One voter told election officials she had wanted to to be registered and had a secretary of state receipt saying she had done so, but she wasn’t in the system when she checked with her county clerk.
The issue, disclosed at the board meeting, prompted further questions that secretary of state officials said they were investigating.
“Do the people really want to opt out or do they want to register to vote?” Glahn said. “We are researching what is causing that issue.”
Automatic voter registration was signed into law in Illinois in 2017 with bipartisan support. But implementation has lagged behind schedule for the complex program that involves different processes depending on the type of identification a person applies for.
Republicans have called to suspend the program, but Democrats who run the state have no plans to do so. Government watchdog and immigrant rights groups have also expressed concerns about voter integrity and unintended consequences for immigrants. It is illegal for noncitizens to vote in U.S. elections.
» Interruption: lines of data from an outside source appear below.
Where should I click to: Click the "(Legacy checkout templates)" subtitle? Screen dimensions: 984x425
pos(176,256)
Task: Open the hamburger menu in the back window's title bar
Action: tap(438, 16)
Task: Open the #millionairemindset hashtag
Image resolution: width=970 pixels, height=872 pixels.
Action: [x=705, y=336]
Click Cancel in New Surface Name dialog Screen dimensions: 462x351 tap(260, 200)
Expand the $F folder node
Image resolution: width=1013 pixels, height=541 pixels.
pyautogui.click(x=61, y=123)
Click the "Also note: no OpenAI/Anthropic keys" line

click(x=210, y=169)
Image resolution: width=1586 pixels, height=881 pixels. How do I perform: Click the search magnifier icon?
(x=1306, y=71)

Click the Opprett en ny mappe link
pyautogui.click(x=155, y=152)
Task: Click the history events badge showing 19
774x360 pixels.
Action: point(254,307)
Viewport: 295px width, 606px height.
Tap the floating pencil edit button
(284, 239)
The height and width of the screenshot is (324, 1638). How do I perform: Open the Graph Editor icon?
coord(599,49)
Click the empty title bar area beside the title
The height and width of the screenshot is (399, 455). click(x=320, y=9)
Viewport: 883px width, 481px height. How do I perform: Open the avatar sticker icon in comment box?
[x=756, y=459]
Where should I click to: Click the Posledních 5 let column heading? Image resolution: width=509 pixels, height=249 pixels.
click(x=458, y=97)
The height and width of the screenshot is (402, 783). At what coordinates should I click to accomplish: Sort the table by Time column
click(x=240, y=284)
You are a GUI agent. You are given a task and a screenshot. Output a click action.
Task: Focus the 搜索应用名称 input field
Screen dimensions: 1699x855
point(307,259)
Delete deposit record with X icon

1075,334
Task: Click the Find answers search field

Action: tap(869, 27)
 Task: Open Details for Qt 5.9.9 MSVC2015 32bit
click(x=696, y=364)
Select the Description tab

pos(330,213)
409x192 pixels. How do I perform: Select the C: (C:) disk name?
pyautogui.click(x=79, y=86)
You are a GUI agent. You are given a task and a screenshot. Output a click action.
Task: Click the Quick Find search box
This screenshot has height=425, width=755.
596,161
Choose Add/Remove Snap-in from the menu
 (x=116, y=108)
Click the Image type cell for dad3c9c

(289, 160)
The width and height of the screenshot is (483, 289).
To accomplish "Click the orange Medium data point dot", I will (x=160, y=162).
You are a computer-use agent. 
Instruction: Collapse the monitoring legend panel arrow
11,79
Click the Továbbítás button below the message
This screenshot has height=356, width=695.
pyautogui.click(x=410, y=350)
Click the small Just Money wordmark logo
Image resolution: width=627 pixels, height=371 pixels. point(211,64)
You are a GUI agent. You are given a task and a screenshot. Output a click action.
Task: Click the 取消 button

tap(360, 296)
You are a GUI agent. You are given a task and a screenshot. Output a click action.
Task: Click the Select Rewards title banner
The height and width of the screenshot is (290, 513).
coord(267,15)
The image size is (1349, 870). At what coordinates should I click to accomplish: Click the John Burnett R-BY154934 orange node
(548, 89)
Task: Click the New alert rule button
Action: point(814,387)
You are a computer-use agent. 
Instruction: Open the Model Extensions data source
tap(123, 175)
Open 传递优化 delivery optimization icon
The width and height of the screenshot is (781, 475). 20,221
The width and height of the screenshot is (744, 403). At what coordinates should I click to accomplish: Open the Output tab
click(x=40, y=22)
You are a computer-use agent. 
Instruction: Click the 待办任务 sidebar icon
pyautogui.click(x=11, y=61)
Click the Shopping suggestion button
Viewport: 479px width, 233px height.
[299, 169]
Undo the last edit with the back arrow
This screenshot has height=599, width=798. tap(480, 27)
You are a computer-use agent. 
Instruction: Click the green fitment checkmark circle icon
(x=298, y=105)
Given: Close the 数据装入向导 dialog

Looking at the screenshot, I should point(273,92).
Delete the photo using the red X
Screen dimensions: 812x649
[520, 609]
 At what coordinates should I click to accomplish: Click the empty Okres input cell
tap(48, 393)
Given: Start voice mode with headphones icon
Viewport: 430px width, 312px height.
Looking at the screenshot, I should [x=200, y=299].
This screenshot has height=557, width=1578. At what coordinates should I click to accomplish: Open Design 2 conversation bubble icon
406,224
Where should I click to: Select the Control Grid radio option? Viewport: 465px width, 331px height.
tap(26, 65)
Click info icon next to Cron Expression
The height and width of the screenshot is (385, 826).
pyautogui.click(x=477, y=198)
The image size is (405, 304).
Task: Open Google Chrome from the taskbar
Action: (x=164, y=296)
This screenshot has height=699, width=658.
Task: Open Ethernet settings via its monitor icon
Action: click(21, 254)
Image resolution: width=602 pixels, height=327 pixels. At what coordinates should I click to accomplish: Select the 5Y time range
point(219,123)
The consequence can be deportation.
Six good government groups — who were concerned about the early delays in the program — sent a legal letter to Secretary of State Jesse White this week demanding answers about the changes.
“Our coalition’s attempts to engage the Secretary of State’s office in a process of accountability and transparency have been stonewalled time and again,” Jay Young, Executive Director for Common Cause Illinois, said in a statement. ”’They’ve given us no way to verify the few claims they’ve made about fixing AVR.”
Secretary of State legal adviser Nathan Maddox said a programming error involving coding led to the mistaken registrations.
“I have no excuse,” he said at the meeting “It is a serious mistake and we deeply regret it.″
The registrations were for people who visited secretary of state offices between July 2018 and December 2019. The secretary of state’s office, a key player in automatic voter registration, discovered the error last month and contacted election officials. The office publicly acknowledged the error earlier this month.
Elections officials speculated that many of the people mistaken checked a “no″ box on an electronic key pad asking if they were citizens when they meant to exit the system. Secretary of state officials said they’re looking into adding an “exit” button.
Elections officials have canceled 371 of the 545 mistaken voter registrations in the seven counties involved. In assessing the damage, there have been disagreements over the numbers. Earlier this week, state election officials said there were three outstanding voters in Chicago, while city election officials said it was two. Neither could explain the discrepancy. Election officials confirmed Thursday that there are two voters in question in the city.